More than 100 people attended the forum organized by Similkameen Country the Keremeos and Area Chamber of Commerce and held at Victory Hall.
The event was attended by three of the four provincial candidates including incumbent Liberal candidate Linda Larson, Green Vonnie Lavers, and NDP Colleen Ross. Missing was independent candidate Dr. Peter Entwistle.
The night kicked off with a question about helping post secondary students facing insurmountable debt after school.
Lavers said the Green Party would “eliminate post secondary debt,” adding that her party’s ideas focused on needs grants, tax forgiveness and that the Greens would put in place a task force on education funding by July 2018.
Incumbent Liberal MLA Linda Larson pointed to the BC Training and Education grant that’s so far has helped thousands of children get started in saving for education. The grant puts forward $1,200 right away for their education and that is added to each year by parents and grandparents.
“It’s a nice pot,” she said.
She also said there’s been a big push on trades and programming in public high schools to help teens obtain their certifications faster.
Colleen Ross of the NDP said her party would provide rebates of $1,000 per student in university, trade and colleges. She also noted her party was offering a renters rebate and would cap tuition fees and provide no interest student loans.
A question from the floor surrounded projections that estimate by 2021 Keremeos and area would have 125 people living within its limits that have some sort of dementia related challenges. Currently Keremeos has beds for 12 dementia and Alzheimer patients. The candidates were asked what their party would do to help those people.
Ross said the NDP plans to open more public seniors homes that are affordable and start a mental health and addictions ministry.
Lavers said the Green plan is to add $40 million to provide funding for new long term care facilities.
Larson pointed to the Liberals funding 1,500 more care aides in the last four years and expanding the paramedic program to include community paramedicine.
Things got a little heated as a question from the floor came in asking about the shortage of health care workers.

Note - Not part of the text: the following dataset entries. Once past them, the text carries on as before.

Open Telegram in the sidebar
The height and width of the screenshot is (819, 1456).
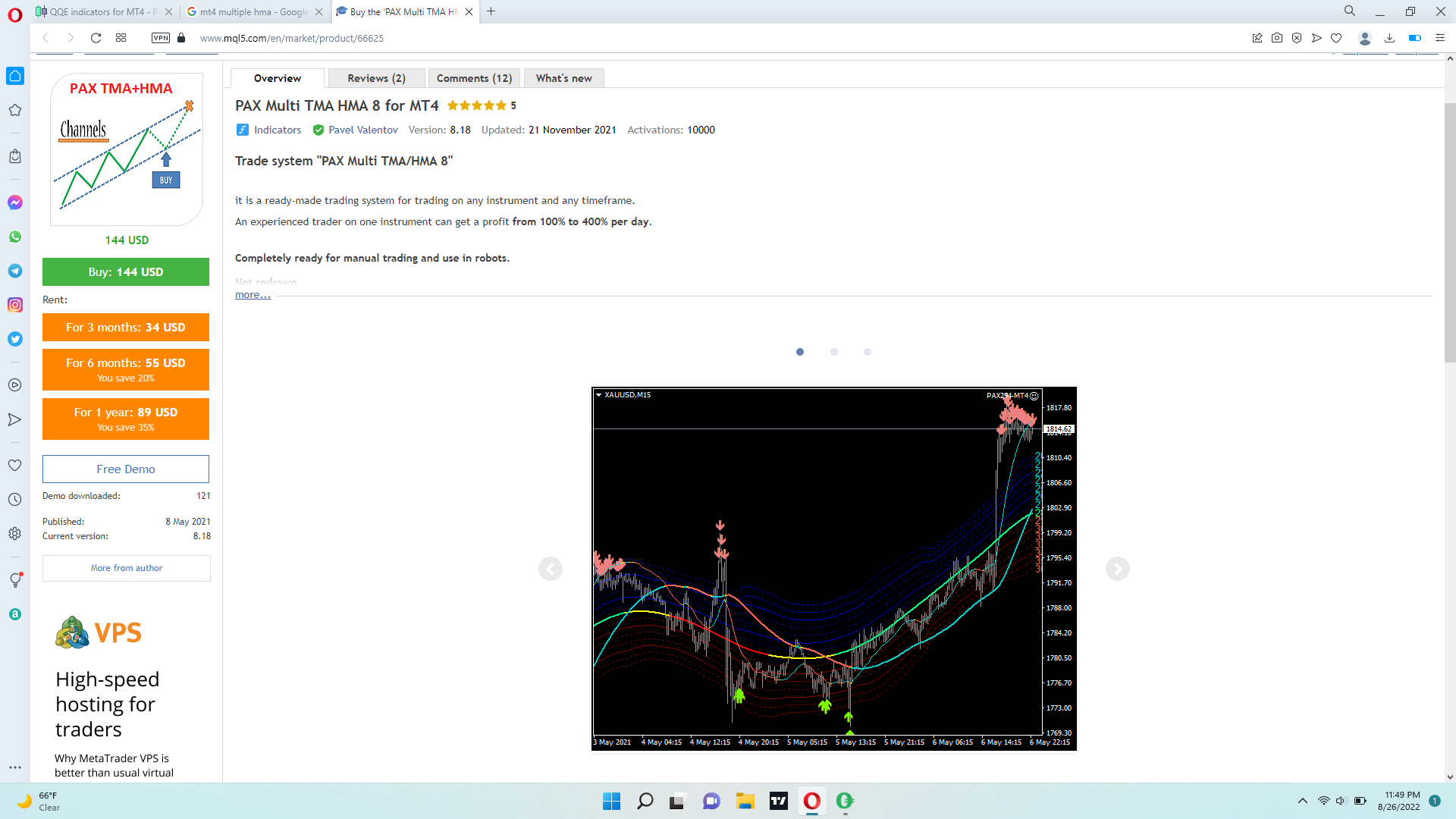pyautogui.click(x=15, y=271)
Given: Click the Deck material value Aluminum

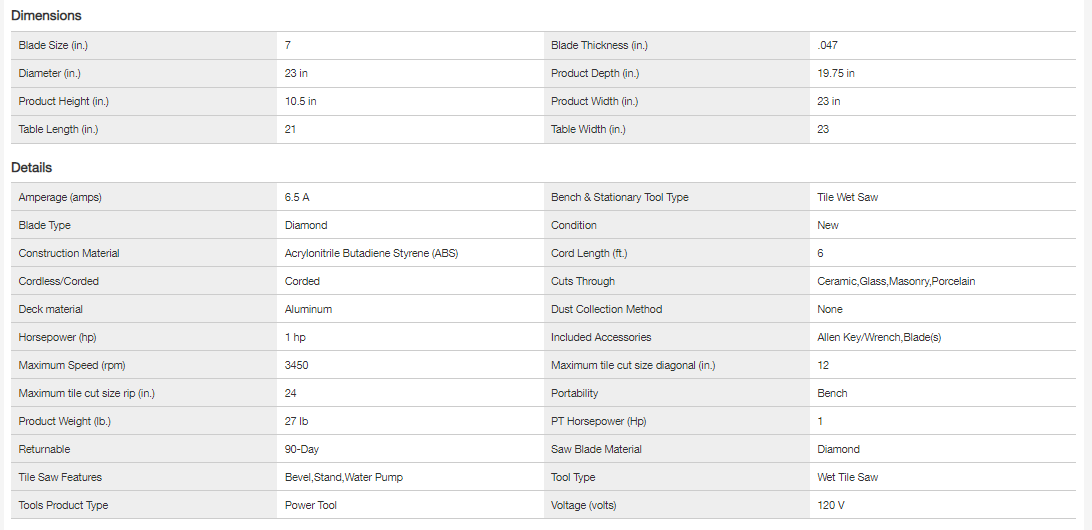Looking at the screenshot, I should pyautogui.click(x=308, y=309).
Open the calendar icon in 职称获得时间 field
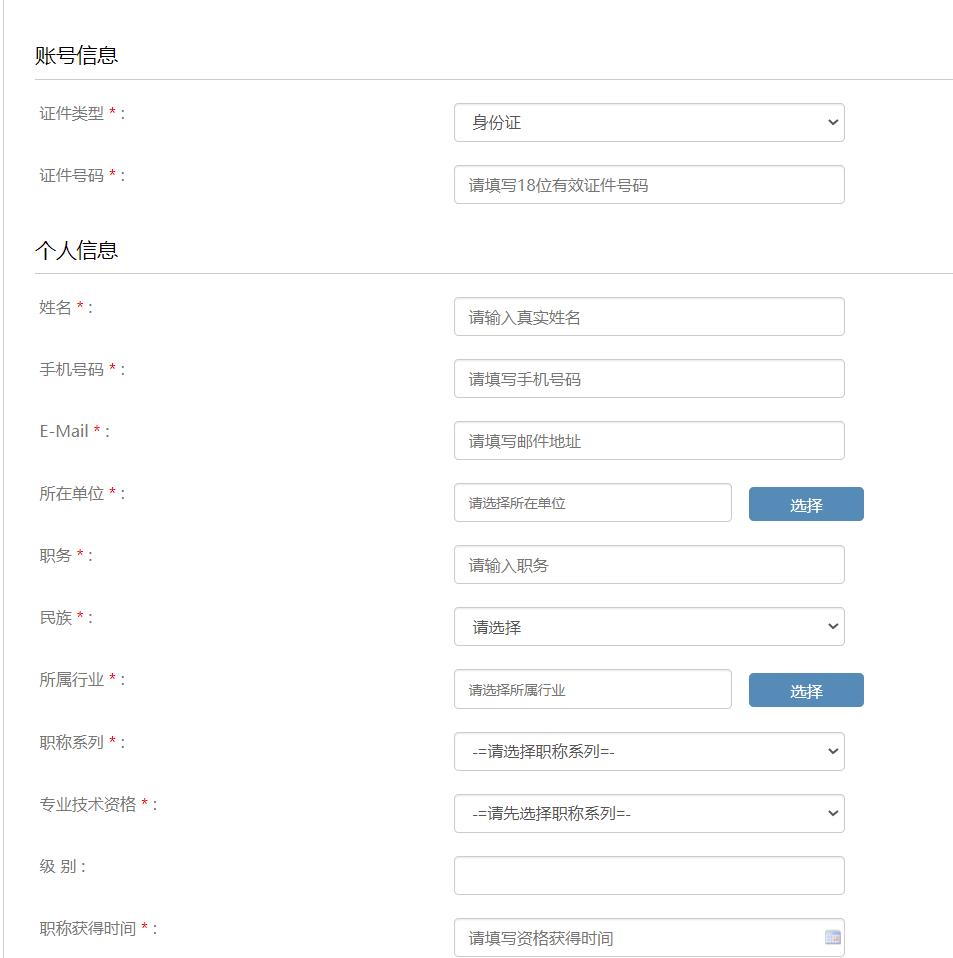The image size is (953, 958). pos(832,937)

Larson said there was no instant fix to the problem and that her government had created more spaces in post secondary education for more doctors and other health care workers, but said those people needed to be trained and that was happening as fast it could.
“We’d all like to snap our fingers and have these people trained but it takes time and we’re getting it done as quickly as possible,” she said.
Ross recoiled at that statement saying the Liberals knew more than a decade ago there was an aging population on the horizon that would be facing a shortage of health care professionals. She said her party would startup a task force immediately.
“The Liberals should be judged on this,” she said.
Lavers echoed Ross’ statements and went a bit farther with her condemnation of the Liberals.
“We have known this was coming,” she said. “And on top of that we invited people to live and come retire here and didn’t think about what our health care system would need or look like… It’s inexcusable they didn’t do the planning.”
One resident asked what the candidates would do to make solar and green energy more affordable.
Larson said costing for solar panels was going down but that she didn’t have any information in front of her about her party’s platform to increase green energy production.
Lavers the Green candidate said whoever forms government needs to start looking at the billions in subsidies given to the oil and gas companies and start helping green energy projects. She also suggested rebates for customers.
Ross said there was possibilities with retrofitting homes with solar and wind and that green energy type jobs could be big job creators.